• Given request:
Please pull out each line of the records below that contains the word "width".

-- start of Stored rows --

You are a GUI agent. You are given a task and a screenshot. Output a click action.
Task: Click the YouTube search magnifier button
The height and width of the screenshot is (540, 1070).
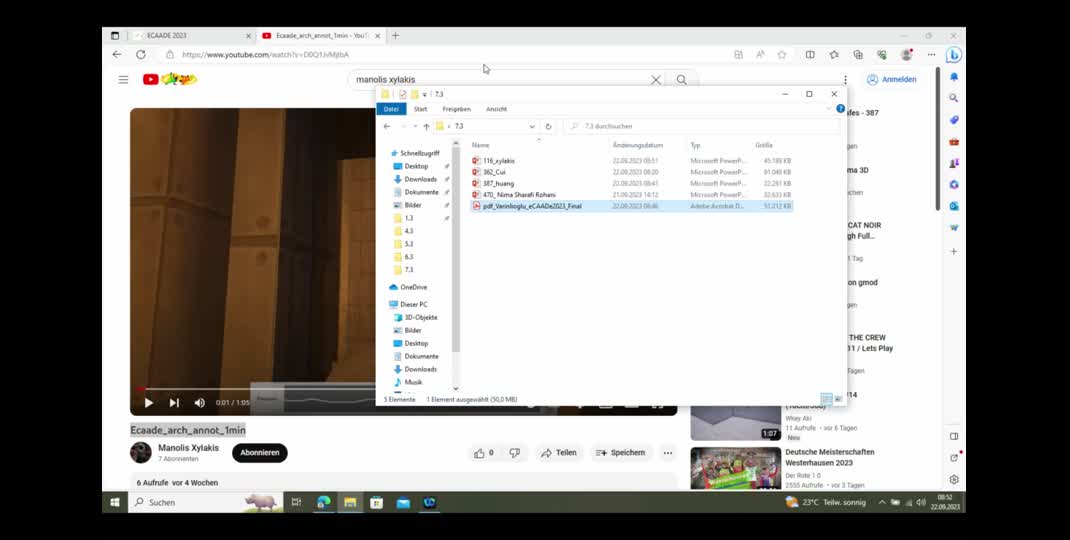coord(681,80)
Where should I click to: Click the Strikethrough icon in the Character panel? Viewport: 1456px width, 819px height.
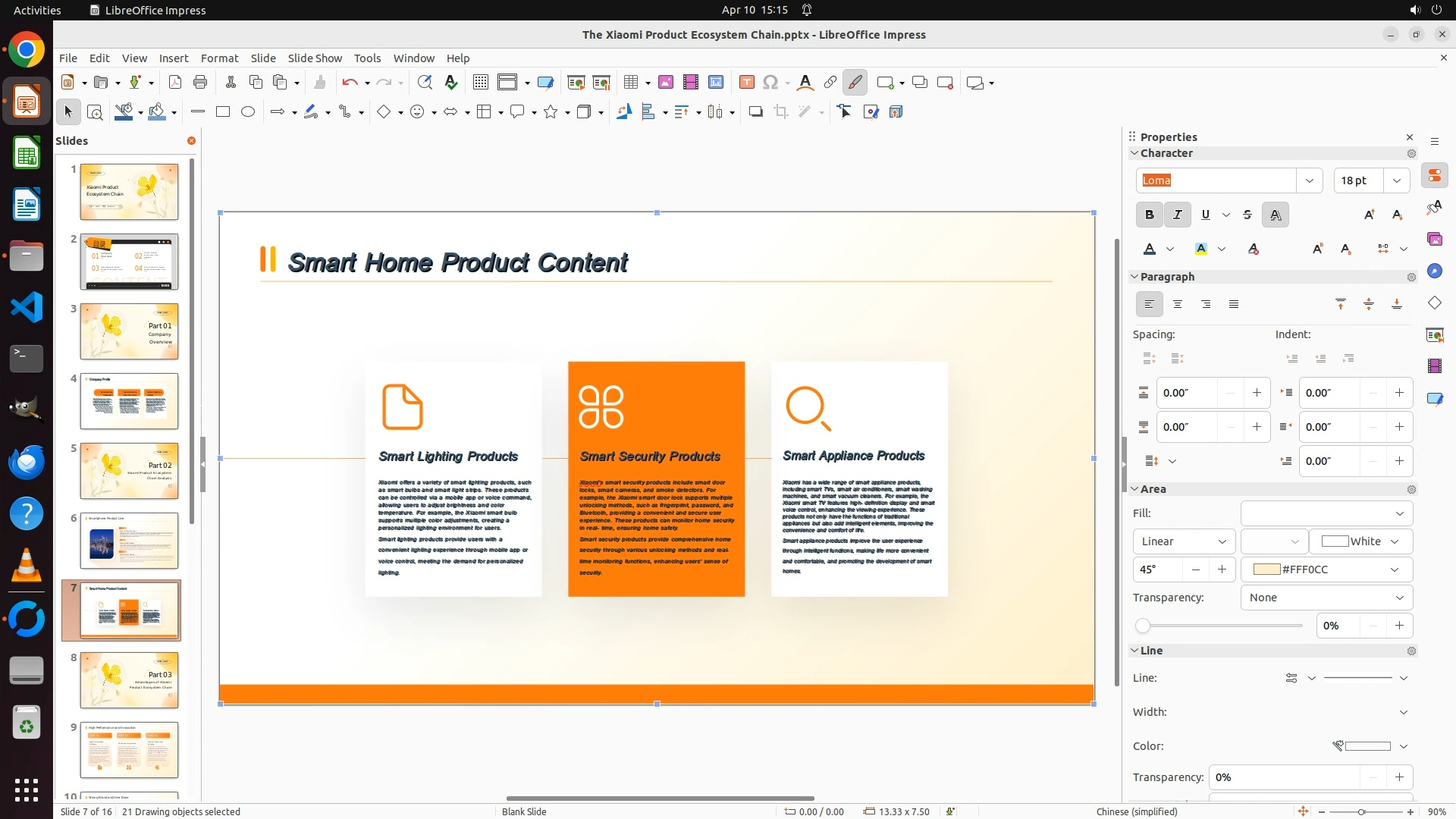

-- end of Stored rows --

• Result for this task:
The height and width of the screenshot is (540, 1070).
Where should I click to: Click the Strikethrough icon in the Character panel? Viewport: 1456px width, 819px height.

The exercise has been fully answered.